GOAL -
From the excerpt on Lagrangian cones below, quote word for word the portion from "It is stated" to "in $\mathbb P^3$.".

DOCUMENT SEGMENT -

────────────────────

It is stated by Claus Hertling, Frobenius manifolds and moduli spaces for singularities, Cambridge Tracts in Mathematics, 151, Cambridge: Cambridge University Press, pp. ix+270 (2002), MR1924259, Zbl 1023.14018, that such a singularity exists (chapter 14.2), but no explicit example is presented there. I know only one example: we can take $L$ to be an affine cone over a suitably chosen twisted cubic $C$ in $\mathbb P^3$.

Edit: as was suggested, one could possibly construct other examples of normal Lagrangian affine cones. To achieve this, however, one needs a projectively normal Legendrian curve in $\mathbb P^3$ that is not a twisted cubic. The question of whether the twisted cubic is the only linearly normal Legendrian curve in $\mathbb P^3$ was raised by Wahl J. Wahl, "Introduction to Gaussian maps on an algebraic curve", in: Complex Projective Geometry: Selected Papers, London Math. Soc. Lecture Note Ser., vol. 179, Cambridge Univ. Press, 1992, pp. 304–323, §5.

────────────────────

Entries for pointing to words and elements -
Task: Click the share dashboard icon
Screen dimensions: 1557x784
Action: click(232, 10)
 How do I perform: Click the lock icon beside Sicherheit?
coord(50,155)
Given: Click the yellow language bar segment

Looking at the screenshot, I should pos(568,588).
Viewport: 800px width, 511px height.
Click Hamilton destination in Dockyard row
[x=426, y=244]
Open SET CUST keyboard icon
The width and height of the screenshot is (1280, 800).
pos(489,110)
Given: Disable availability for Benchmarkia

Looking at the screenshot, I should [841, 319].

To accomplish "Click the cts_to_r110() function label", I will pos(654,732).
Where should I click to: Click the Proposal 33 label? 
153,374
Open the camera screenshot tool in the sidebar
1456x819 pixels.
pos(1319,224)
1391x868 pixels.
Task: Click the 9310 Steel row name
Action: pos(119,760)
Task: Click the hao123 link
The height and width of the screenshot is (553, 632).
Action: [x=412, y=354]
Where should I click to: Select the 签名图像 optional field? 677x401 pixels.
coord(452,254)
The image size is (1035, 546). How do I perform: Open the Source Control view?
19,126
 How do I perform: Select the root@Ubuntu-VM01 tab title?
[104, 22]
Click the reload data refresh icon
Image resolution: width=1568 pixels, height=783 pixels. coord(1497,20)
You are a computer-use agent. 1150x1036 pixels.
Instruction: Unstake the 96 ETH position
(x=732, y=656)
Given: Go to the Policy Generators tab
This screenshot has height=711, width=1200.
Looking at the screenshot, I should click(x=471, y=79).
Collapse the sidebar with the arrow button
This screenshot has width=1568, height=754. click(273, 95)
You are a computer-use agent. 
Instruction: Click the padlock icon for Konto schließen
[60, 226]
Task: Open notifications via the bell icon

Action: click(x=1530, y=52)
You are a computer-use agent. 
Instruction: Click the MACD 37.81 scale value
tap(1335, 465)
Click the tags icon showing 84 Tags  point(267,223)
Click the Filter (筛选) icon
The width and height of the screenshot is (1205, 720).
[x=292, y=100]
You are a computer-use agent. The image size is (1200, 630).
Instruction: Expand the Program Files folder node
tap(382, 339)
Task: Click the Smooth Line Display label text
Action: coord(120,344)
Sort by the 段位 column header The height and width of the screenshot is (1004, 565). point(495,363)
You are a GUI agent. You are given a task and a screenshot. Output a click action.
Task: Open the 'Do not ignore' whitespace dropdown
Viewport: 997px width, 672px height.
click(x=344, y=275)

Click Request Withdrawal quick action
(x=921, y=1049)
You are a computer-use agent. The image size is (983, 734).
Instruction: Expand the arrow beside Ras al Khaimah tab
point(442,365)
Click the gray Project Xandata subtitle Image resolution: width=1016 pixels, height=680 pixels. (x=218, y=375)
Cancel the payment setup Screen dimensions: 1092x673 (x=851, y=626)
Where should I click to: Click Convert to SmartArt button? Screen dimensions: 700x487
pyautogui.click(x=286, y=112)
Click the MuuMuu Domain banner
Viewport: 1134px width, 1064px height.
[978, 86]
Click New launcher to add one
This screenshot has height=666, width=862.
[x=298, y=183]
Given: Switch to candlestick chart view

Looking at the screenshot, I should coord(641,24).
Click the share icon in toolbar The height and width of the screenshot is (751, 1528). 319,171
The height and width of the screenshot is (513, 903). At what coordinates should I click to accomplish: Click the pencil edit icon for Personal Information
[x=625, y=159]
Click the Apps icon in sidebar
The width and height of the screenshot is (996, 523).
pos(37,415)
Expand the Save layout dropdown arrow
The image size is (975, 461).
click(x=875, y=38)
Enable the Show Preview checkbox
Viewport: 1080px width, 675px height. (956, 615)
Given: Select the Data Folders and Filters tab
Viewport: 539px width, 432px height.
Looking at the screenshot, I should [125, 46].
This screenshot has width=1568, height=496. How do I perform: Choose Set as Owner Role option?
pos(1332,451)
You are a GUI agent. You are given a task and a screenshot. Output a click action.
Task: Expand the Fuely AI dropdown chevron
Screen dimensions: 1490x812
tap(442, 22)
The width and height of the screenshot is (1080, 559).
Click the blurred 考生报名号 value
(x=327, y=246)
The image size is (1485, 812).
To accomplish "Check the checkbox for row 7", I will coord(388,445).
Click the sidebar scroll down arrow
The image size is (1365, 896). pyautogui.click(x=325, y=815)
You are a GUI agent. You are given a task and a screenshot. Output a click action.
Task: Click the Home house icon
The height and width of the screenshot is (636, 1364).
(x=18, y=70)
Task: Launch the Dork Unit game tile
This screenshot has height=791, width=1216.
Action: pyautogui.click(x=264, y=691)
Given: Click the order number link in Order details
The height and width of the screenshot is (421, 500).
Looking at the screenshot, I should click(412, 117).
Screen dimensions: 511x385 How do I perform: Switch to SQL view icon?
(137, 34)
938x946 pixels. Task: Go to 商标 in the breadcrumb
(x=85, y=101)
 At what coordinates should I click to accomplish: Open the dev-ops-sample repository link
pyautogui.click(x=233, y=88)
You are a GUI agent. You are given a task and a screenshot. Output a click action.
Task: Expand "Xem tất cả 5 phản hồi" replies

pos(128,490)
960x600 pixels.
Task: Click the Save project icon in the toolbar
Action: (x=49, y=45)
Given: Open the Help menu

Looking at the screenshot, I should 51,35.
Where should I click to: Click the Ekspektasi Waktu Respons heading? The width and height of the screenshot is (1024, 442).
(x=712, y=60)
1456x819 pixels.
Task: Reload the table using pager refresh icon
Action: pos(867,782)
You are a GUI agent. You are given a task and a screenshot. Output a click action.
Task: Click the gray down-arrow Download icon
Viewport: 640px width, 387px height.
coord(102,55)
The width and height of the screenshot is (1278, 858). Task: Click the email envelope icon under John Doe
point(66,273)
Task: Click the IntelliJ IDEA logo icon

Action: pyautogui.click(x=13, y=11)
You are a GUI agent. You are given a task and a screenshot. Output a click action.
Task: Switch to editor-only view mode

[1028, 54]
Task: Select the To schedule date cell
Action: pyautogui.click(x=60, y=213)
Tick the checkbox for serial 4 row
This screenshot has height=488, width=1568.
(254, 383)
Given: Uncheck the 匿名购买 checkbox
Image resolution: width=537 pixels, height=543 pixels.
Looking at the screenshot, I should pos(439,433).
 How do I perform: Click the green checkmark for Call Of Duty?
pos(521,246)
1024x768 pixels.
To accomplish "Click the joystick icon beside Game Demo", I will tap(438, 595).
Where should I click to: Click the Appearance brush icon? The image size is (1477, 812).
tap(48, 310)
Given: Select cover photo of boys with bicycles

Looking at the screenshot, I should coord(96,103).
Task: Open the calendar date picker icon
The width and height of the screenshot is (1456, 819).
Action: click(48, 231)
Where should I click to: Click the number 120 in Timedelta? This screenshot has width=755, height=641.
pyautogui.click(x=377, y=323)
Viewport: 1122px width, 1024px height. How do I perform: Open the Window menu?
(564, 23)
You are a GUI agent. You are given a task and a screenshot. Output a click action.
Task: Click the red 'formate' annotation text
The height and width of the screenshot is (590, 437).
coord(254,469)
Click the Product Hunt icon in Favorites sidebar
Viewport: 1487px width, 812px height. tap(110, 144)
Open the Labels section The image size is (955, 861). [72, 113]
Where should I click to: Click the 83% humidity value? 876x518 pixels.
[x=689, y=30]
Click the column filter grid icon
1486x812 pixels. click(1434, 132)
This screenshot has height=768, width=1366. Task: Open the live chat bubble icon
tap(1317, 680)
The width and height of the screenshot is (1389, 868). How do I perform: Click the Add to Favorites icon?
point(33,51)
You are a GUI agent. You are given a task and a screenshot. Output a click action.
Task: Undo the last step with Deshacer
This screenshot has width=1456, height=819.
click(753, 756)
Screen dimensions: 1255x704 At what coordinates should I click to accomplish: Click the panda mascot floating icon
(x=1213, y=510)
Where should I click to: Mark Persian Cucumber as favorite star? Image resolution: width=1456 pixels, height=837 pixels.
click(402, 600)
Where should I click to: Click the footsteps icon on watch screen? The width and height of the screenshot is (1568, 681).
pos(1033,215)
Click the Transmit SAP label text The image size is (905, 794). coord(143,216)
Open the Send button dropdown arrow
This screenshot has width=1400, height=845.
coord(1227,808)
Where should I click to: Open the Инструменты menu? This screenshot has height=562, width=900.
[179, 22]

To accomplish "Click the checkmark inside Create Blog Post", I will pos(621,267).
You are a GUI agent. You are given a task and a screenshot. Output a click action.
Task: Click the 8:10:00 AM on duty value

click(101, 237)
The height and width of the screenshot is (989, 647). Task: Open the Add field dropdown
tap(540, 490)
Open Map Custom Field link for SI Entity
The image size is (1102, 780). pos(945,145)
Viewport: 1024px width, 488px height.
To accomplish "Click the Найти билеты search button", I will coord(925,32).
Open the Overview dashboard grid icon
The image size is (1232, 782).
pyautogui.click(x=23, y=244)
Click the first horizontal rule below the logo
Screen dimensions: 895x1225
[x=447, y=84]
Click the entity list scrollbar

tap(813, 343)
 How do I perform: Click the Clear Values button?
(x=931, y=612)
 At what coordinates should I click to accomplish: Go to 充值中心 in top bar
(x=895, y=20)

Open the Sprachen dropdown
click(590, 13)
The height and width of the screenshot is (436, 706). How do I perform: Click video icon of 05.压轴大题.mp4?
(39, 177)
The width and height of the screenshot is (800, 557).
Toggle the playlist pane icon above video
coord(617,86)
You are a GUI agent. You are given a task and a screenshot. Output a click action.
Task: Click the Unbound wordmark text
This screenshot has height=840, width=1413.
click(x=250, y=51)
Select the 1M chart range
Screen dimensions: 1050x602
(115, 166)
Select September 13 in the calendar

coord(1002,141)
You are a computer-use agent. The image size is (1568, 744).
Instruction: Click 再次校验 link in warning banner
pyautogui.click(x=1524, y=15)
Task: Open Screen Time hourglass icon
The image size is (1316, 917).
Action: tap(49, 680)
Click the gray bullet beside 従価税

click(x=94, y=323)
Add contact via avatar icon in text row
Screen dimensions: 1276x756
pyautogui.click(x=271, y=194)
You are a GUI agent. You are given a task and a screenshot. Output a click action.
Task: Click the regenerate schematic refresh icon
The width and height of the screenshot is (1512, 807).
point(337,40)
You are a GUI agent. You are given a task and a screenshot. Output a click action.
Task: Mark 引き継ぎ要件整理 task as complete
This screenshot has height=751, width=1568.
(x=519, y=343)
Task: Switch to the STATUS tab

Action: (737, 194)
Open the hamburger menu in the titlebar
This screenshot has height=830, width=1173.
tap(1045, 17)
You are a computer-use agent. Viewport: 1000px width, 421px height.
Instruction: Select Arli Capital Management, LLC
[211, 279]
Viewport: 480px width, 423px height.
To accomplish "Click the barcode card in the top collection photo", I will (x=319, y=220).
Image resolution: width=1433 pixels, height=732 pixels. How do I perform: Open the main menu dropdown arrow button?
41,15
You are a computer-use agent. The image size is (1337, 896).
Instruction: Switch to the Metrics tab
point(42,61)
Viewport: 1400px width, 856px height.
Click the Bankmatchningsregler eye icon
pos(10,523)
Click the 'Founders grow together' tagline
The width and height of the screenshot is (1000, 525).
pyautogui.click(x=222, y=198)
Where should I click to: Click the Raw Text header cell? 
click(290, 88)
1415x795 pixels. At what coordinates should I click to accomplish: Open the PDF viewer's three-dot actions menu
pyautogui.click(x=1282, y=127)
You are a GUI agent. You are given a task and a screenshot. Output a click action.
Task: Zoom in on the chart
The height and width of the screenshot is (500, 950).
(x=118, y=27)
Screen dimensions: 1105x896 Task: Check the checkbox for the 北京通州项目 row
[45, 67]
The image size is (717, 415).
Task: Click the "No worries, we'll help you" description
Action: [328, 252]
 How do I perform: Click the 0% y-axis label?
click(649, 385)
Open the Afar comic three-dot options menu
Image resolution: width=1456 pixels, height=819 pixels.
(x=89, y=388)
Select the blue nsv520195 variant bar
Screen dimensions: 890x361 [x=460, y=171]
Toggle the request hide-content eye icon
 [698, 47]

────────────────────

SOLUTION FOR THIS EXERCISE -
It is stated by Claus Hertling, Frobenius manifolds and moduli spaces for singularities, Cambridge Tracts in Mathematics, 151, Cambridge: Cambridge University Press, pp. ix+270 (2002), MR1924259, Zbl 1023.14018, that such a singularity exists (chapter 14.2), but no explicit example is presented there. I know only one example: we can take $L$ to be an affine cone over a suitably chosen twisted cubic $C$ in $\mathbb P^3$.